Health Care

Former FDA adviser: ‘No good evidence’ that approved Alzheimer’s treatment works

Harvard professor of medicine Aaron Kesselheim, a former member of the Food and Drug Administration’s (FDA) advisory committee who left after a controversial new Alzheimer’s disease drug was approved, spoke out Monday, saying research on the medicine “showed no good evidence that it worked.”

Kesselheim was the third member of the FDA’s advisory committee to resign earlier in June after Aduhelm was approved for the treatment of Alzheimer’s, becoming the first new drug to be approved for the disease in almost 20 years.

“It had important side effects,” Kesselheim said while speaking to CBS News medical correspondent Tara Narula. “The FDA’s totally switching gears over the last six months, and approving this drug on the basis of a theory relating to the surrogate marker of amyloid plaques that we, as an advisory committee back in November, were told to not consider.”

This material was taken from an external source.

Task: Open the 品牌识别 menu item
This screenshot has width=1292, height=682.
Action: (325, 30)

Aduhelm, made by American biotech company Biogen, has been shown to reduce the levels of amyloid plaques, which are believed to be behind symptoms of Alzheimer’s, collecting between the brain’s neurons and disrupting cell function.

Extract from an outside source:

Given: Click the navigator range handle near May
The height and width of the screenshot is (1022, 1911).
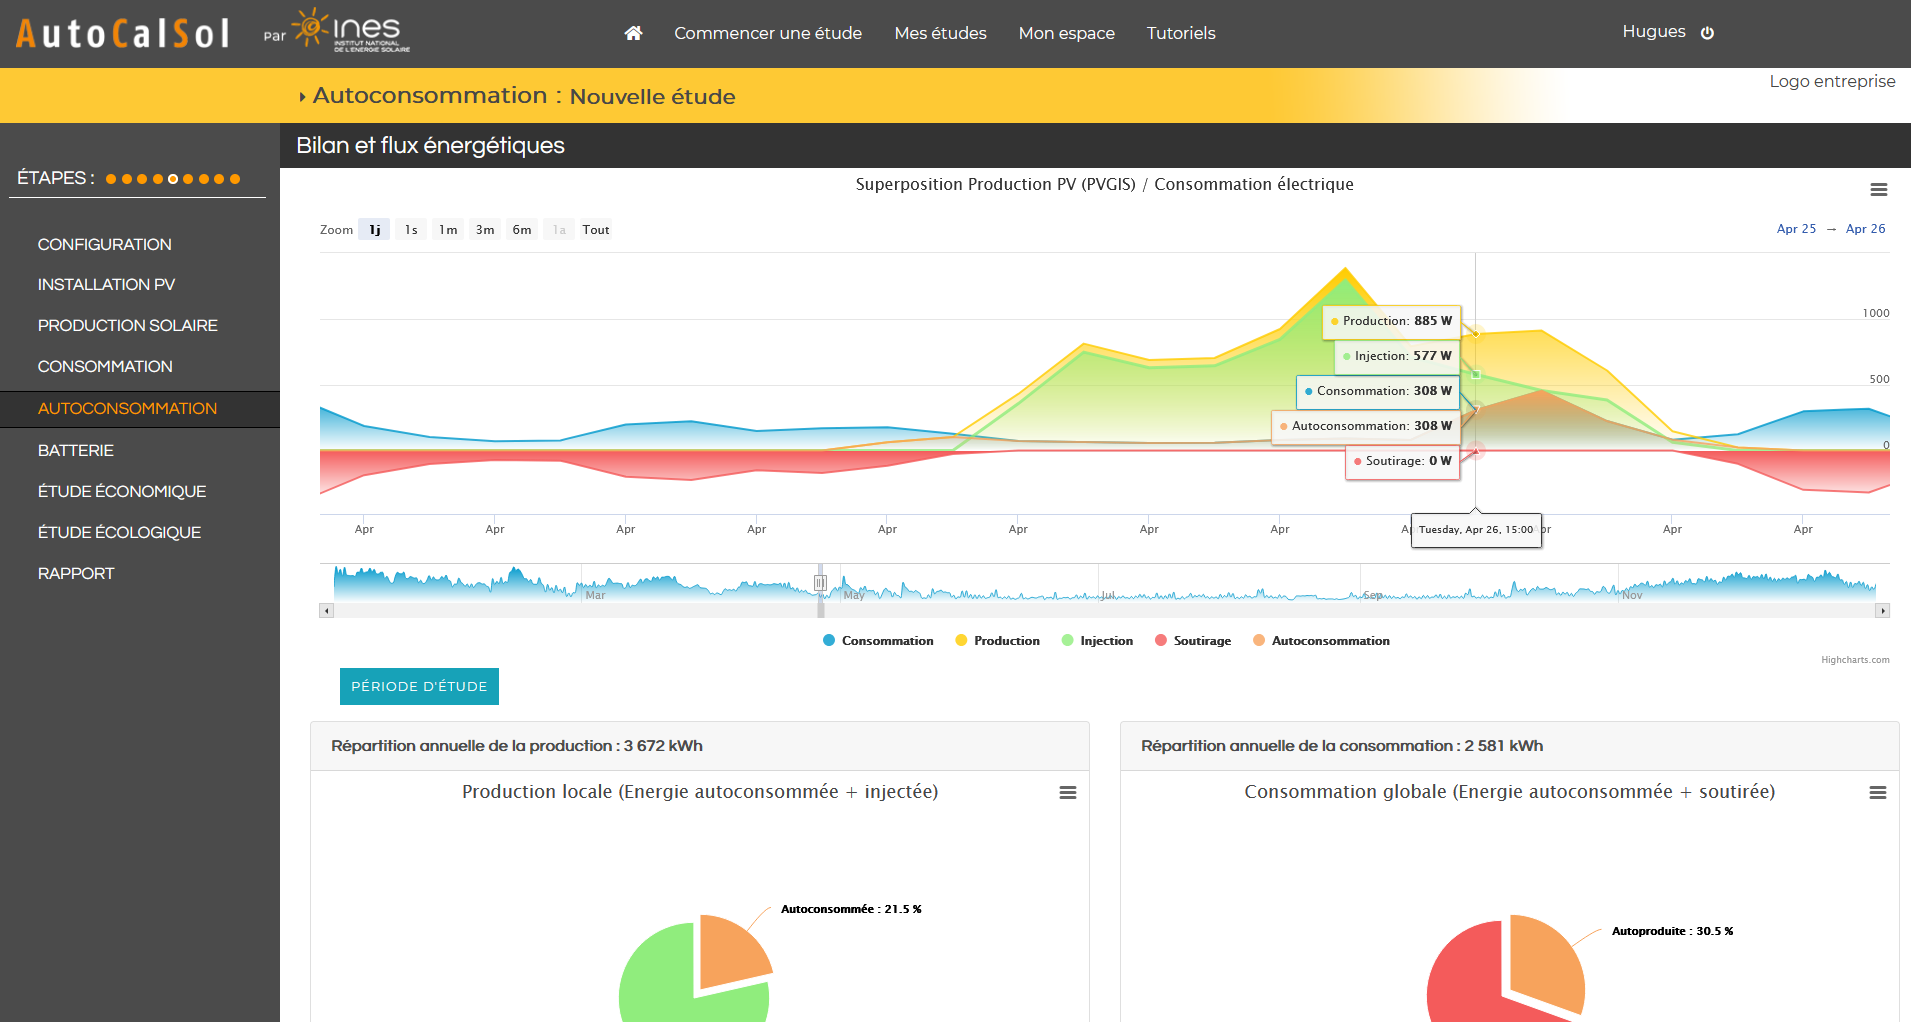Looking at the screenshot, I should click(x=820, y=583).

However, despite these findings, there was no clear evidence that the drug actually works in preventing or improving symptoms of Alzheimer’s. 

“If the FDA allows companies to get drugs approved on the basis of trials that are stopped early, trials that are reanalyzed, that sets a precedent because it tells other companies, ‘Well … I don’t need to run a rigorous trial either,'” Kesselheim said.

“Patients and physicians really do depend on the FDA maintaining reasonable standards for the drugs it provides. In the, you know, majority of cases I like to think the FDA makes the right decision,” he added.

Kesselheim said an explanation is needed for the FDA’s decision in approving Aduhelm.

Narula noted that it is uncommon for the FDA to go against the advisory committee’s recommendations, agreeing with them about 80 percent of the time. The times when they disagree usually involve the committee recommending a drug, but the FDA deciding against it, according to Narula.

In a statement, FDA Center for Drug Evaluation and Research Director Patrizia Cavazzoni said the benefits offered by Aduhelm outweighed the risks.

“At the end of the day, we followed our usual course of action when making regulatory decisions in situations where the data are not straightforward,” Cavazzoni said. “We examined the clinical trial findings with a fine-tooth comb, we solicited input from the Peripheral and Central Nervous System Drugs Advisory Committee, we listened to the perspectives of the patient community, and we reviewed all relevant data.”

Apart from the controversy surrounding its approval, the drug has also been criticized for its hefty price tag, running $56,000 a year per patient.

After Aduhelm was approved, Biogen CEO Michel Vounatsos said the cost was “fair” and vowed to not raise the price of the drug for at least four years.